Today’s Artist Birthday: John Waters
John Samuel Waters, Jr. (born April 22, 1946) is an American film director, screenwriter, author, actor, stand-up comedian, journalist, visual artist, and art collector, who rose to fame in the early 1970s for his transgressive cult films. His 1970s and early ’80s films feature his regular troupe of actors known as the Dreamlanders. Starting with Desperate Living (1977), he began casting real-life convicted criminals (Liz Renay, Patty Hearst) and controversial people (Traci Lords, a former pornographic actress).

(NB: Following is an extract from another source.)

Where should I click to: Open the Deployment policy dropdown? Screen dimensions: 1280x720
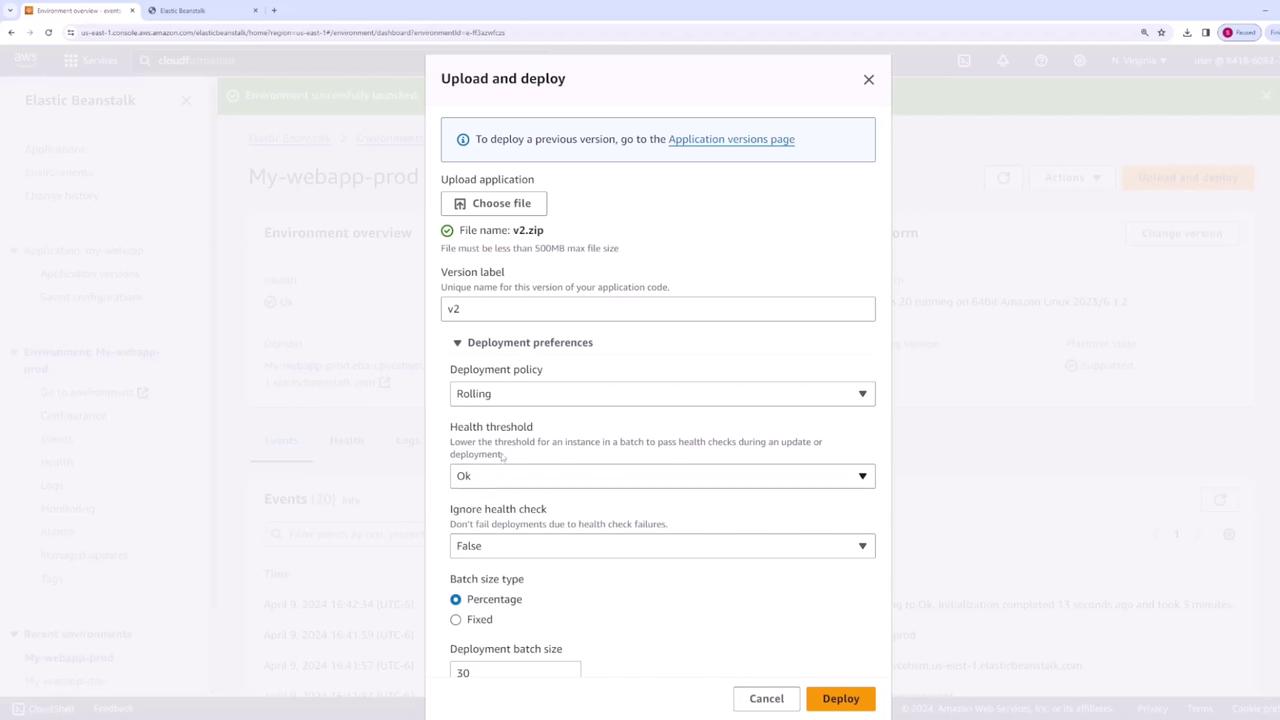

Waters dabbled in mainstream filmmaking with Hairspray (1988), which introduced Ricki Lake and earned a modest gross of $8 million in the US. In 2002, Hairspray was adapted to a long-running Broadway musical, which itself was adapted to a hit musical film that earned more than $200 million worldwide. After the crossover success of the original film version of Hairspray, his films began featuring familiar actors and celebrities such as Johnny Depp, Melanie Griffith, Chris Isaak, and Tracey Ullman.
Although he maintains apartments in New York City and San Francisco, and a summer home in Provincetown, Waters still mainly resides in his hometown of Baltimore, Maryland, where all his films are set. He is recognizable by his trademark pencil moustache, a look he has retained since the early 1970s.
John Waters was born in Baltimore, Maryland, the son of Patricia Ann (née Whitaker) and John Samuel Waters, who was a manufacturer of fire-protection equipment. His family were upper-middle class Roman Catholics. He grew up in Lutherville, Maryland, a suburb of Baltimore. His boyhood friend and muse Glenn Milstead, later known as Divine, also lived in Lutherville.
The movie “Lili” inspired an interest in puppets in the seven-year-old Waters, who proceeded to stage violent versions of Punch and Judy for children’s birthday parties. Biographer Robrt L. Pela says that his mother believes the puppets in “Lili” had the greatest influence on his subsequent career (though Pela believes tacky films at a local drive-in, which the young Waters watched from a distance through binoculars, had a greater effect).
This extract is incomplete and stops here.